Under the Hood

Cyberbullying Increases Risk Of Depression

There is another reason for parents to monitor their kids’ activities on social media. Researchers have found that the teens who are exposed to cyberbullying have higher chances of suffering from poor sleep and increased levels of depression.

The research team from University at Buffalo in New York called for increased focus on children who have active engagement online and poor “sleep hygiene.”

"Cyber victimization on the internet and social media is a unique form of peer victimization and an emerging mental health concern among teens who are digital natives," Misol Kwon, first author of the study and a doctoral student in the UB School of Nursing, said in a statement. "Understanding these associations supports the need to provide sleep hygiene education and risk prevention and interventions to mistreated kids who show signs and symptoms of depression."

The findings, published in the journal Sleep, come from the analysis of data of sleep quality, cyber aggression and depression of more than 800 adolescents. Researchers said their study is among the few efforts that explored the connection between cyber victimization and sleep quality.

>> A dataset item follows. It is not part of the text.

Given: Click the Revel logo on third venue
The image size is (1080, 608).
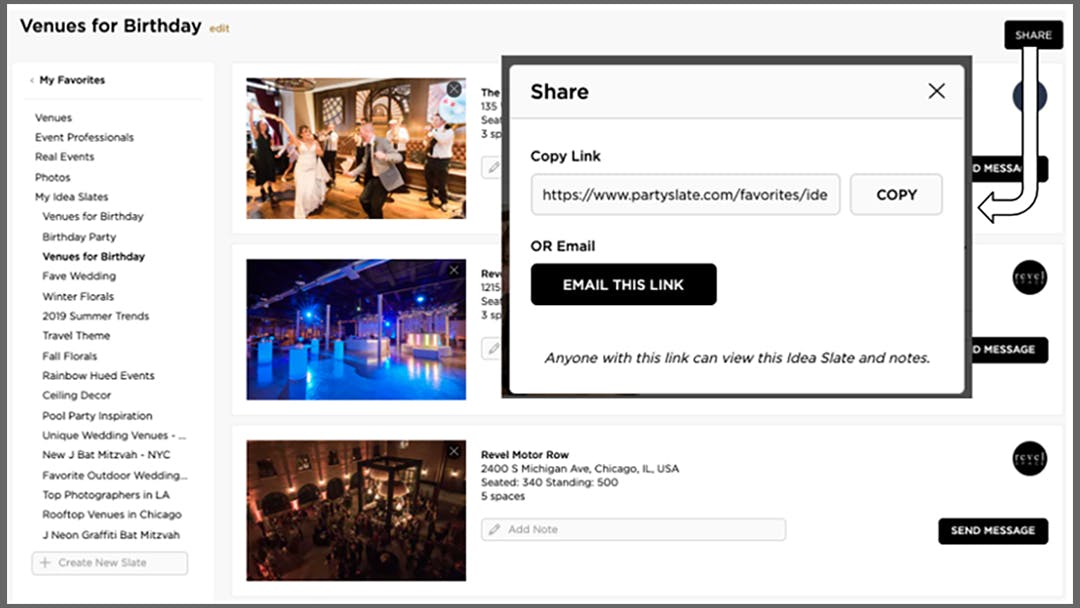Looking at the screenshot, I should (x=1029, y=458).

Social Media, Sleep and Mental Health

The U.S. Office of Adolescent Health said that when teens experience symptoms of depression and changes in sleep pattern, they may also experience persistent irritability, anger and social withdrawal. Nearly one third of teens in the country are estimated to be facing such condition. 

Cyberbullying may have been contributing to mental problems in young Americans. Kwon said nearly 15 percent of U.S. high school students report being bullied electronically, with some cases leading to disrupted school performance, harmed relationships or suicide.

Highlighting the findings of the latest study, the researchers called on the research community and clinicians to try to understand and target sleep quality and other risk factors that may increase risks of depression in young people. 

Kwon will present the study at SLEEP 2019 annual meeting of the Associated Professional Sleep Societies in San Antonio, Texas, in early June. The study received $1.8 million in funding from the National Institute on Alcohol Abuse and Alcoholism in the National Institutes of Health.